Prokuratura wszczęła śledztwo w sprawie spowodowania sobotniego wypadku motorówki na jeziorze Dąbie. "Jedna osoba została zatrzymana. Trwają czynności procesowe" – poinformowała rzeczniczka Prokuratury Okręgowej w Szczecinie Ewa Obarek.
Prok. Obarek poinformowała, że zatrzymanym jest mężczyzna. Zaznaczyła, że cały czas prowadzone są czynności procesowe.
Śledztwo wszczęte zostało w kierunku spowodowania wypadku w ruchu wodnym ze skutkiem śmiertelnym, czyli o przestępstwo z art. 177 par. 2 kk zagrożone karą pozbawienia wolności od 6 miesięcy do 8 lat - powiedziała prok. Obarek.
Dodała, że na miejscu zdarzenia prokurator przeprowadził oględziny.
Do wypadku doszło w sobotę po godz. 12 na jeziorze Dąbie, na wysokości Orlego Przesmyku.
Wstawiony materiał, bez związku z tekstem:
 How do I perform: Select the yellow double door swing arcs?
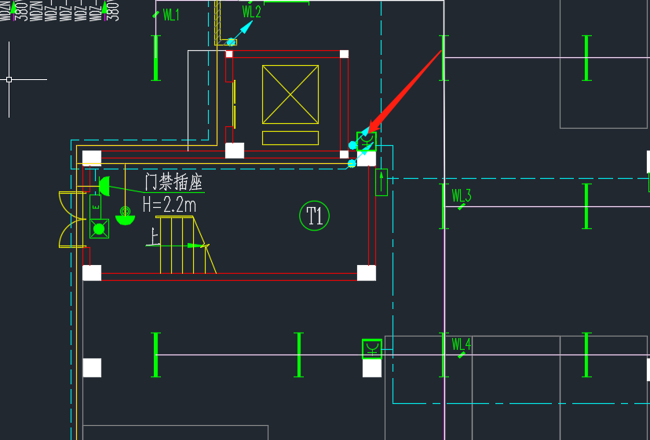tap(71, 219)
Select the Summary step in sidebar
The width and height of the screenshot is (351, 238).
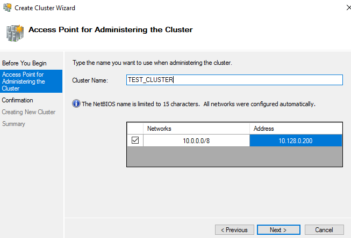tap(13, 124)
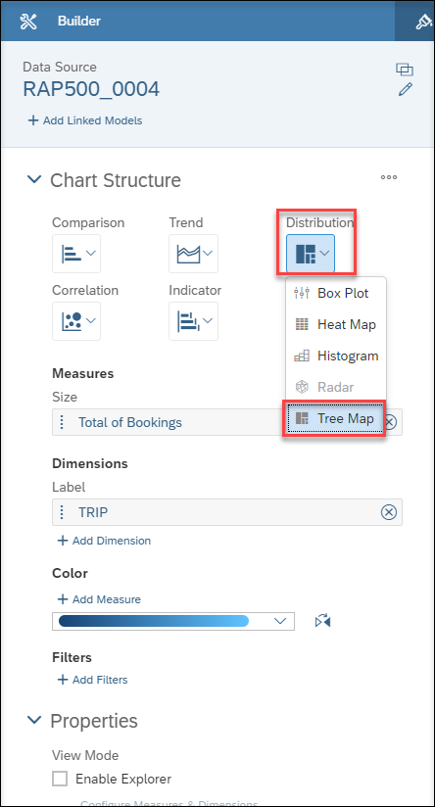The image size is (435, 807).
Task: Click the Builder wrench icon
Action: (x=28, y=22)
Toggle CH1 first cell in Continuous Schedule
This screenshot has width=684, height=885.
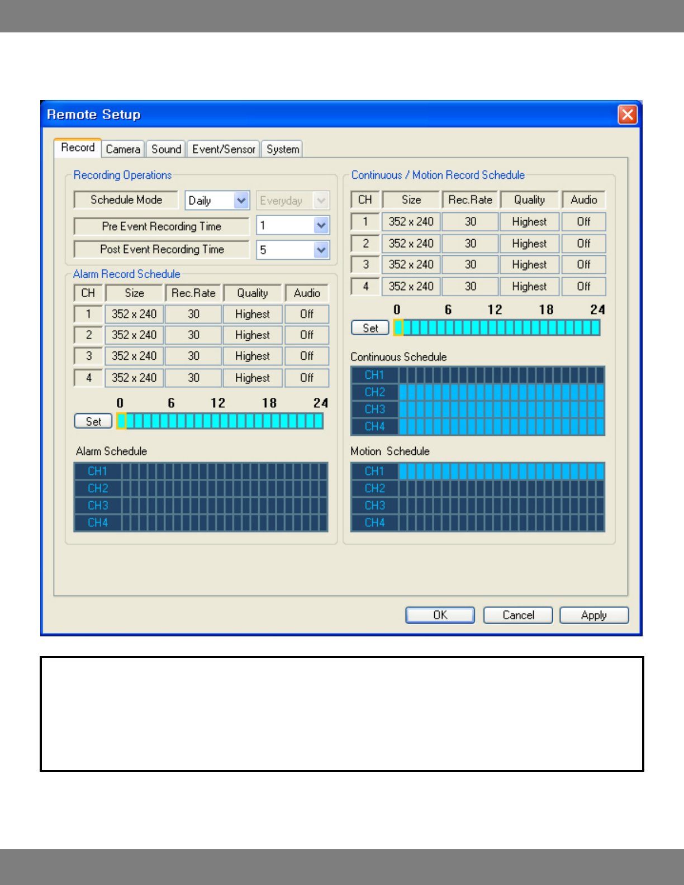click(x=403, y=375)
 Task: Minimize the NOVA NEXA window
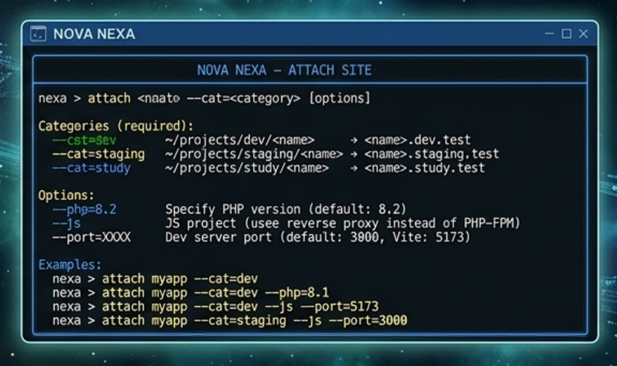point(549,34)
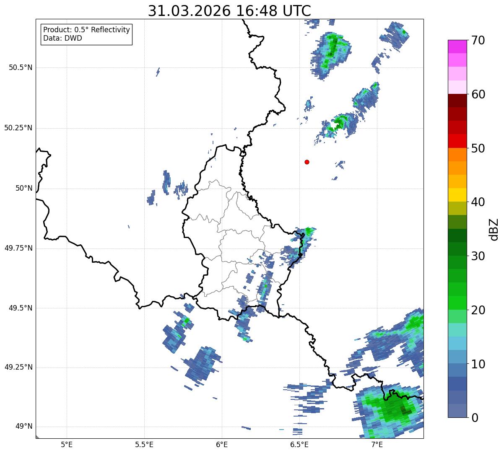Click the red radar site marker dot
Viewport: 504px width, 453px height.
coord(307,162)
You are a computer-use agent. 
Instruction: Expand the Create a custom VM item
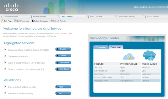(5, 56)
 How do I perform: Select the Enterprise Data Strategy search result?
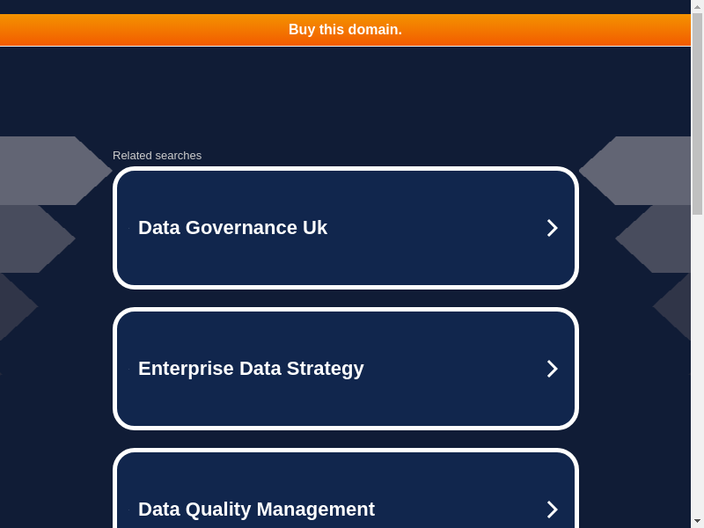coord(251,369)
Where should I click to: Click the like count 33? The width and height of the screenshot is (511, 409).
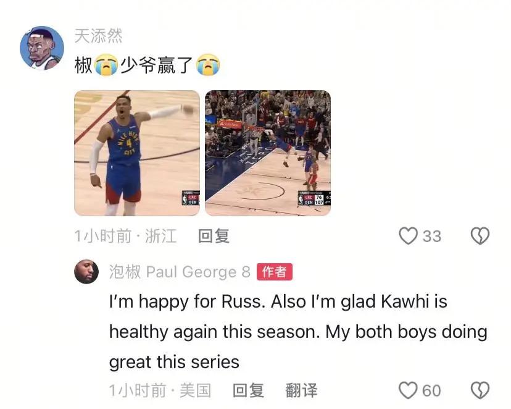tap(432, 236)
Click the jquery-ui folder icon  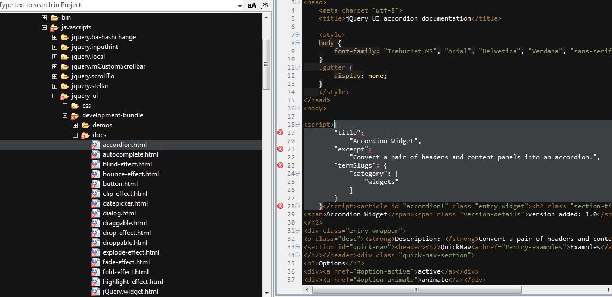(65, 96)
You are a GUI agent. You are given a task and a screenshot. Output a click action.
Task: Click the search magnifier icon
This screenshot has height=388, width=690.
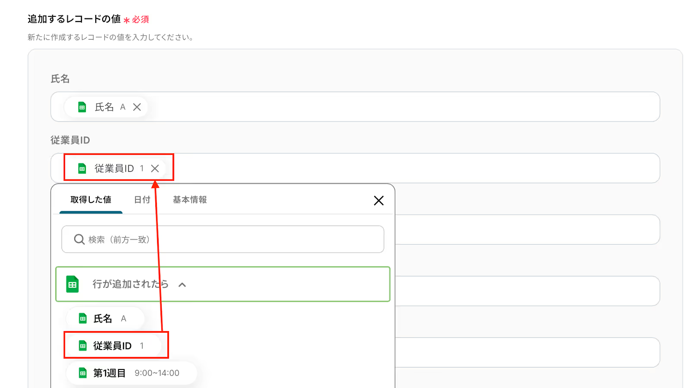tap(79, 239)
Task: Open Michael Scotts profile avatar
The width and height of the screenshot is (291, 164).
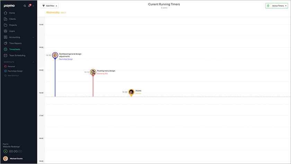Action: (5, 158)
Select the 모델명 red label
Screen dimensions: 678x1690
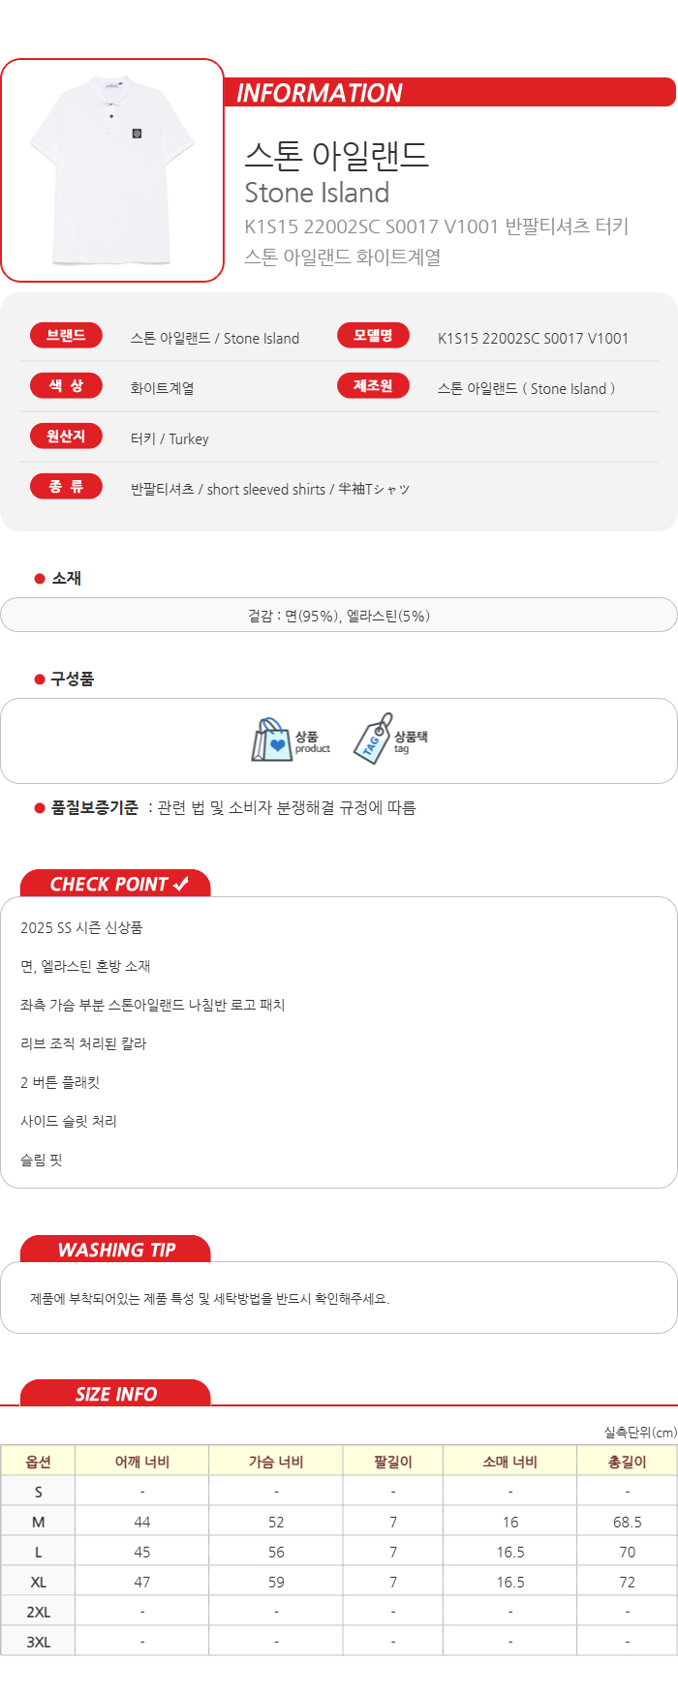coord(373,335)
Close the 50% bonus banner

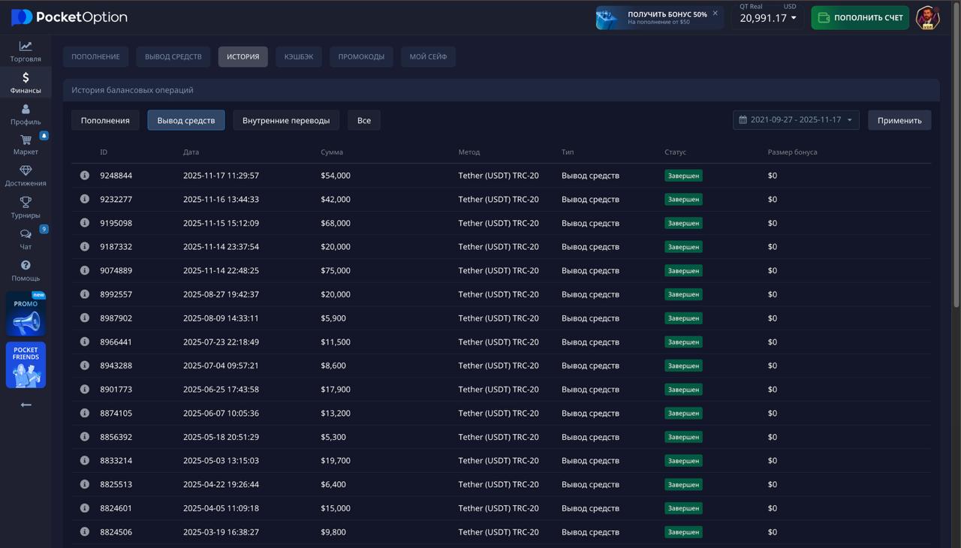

Jak podała oficer prasowa szczecińskiej policji mł. asp. Ewelina Gryszpan, wywróciła się łódź motorowa z ośmioma osobami na pokładzie. Siedem osób wpadło do wody, 9-letnia dziewczynka została uwięziona w kabinie. Gdy na miejsce wypadku przybyli ratownicy WOPR i policjanci, ci ostatni zanurkowali i wydobyli dziewczynkę.
U dziecka doszło do zatrzymania krążenia, do zatrzymania oddechu. Dziecko było reanimowane przez zespół ratownictwa medycznego w karetce i zespół lotniczego pogotowia ratunkowego, które też było obecne na miejscu. Niestety, pomimo godzinnej reanimacji nie udało się przywrócić czynności serca u dziecka - podała rzeczniczka Wojewódzkiej Stacji Pogotowia Ratunkowego w Szczecinie Paulina Targaszewska.
Według informacji przekazanych przez rzeczniczkę, w grupie wydobytych z wody osób znajdowała się m.in. 6-letnia dziewczynka. Dziecko - z urazem kończyny górnej i barku - zostało zabrane do szpitala razem z 40-letnią mamą, która doznała urazu głowy i barku. Do szpitala trafił też z otarciami 6-letni chłopiec.
Policja poinformowała, że sternik w chwili zdarzenia był trzeźwy.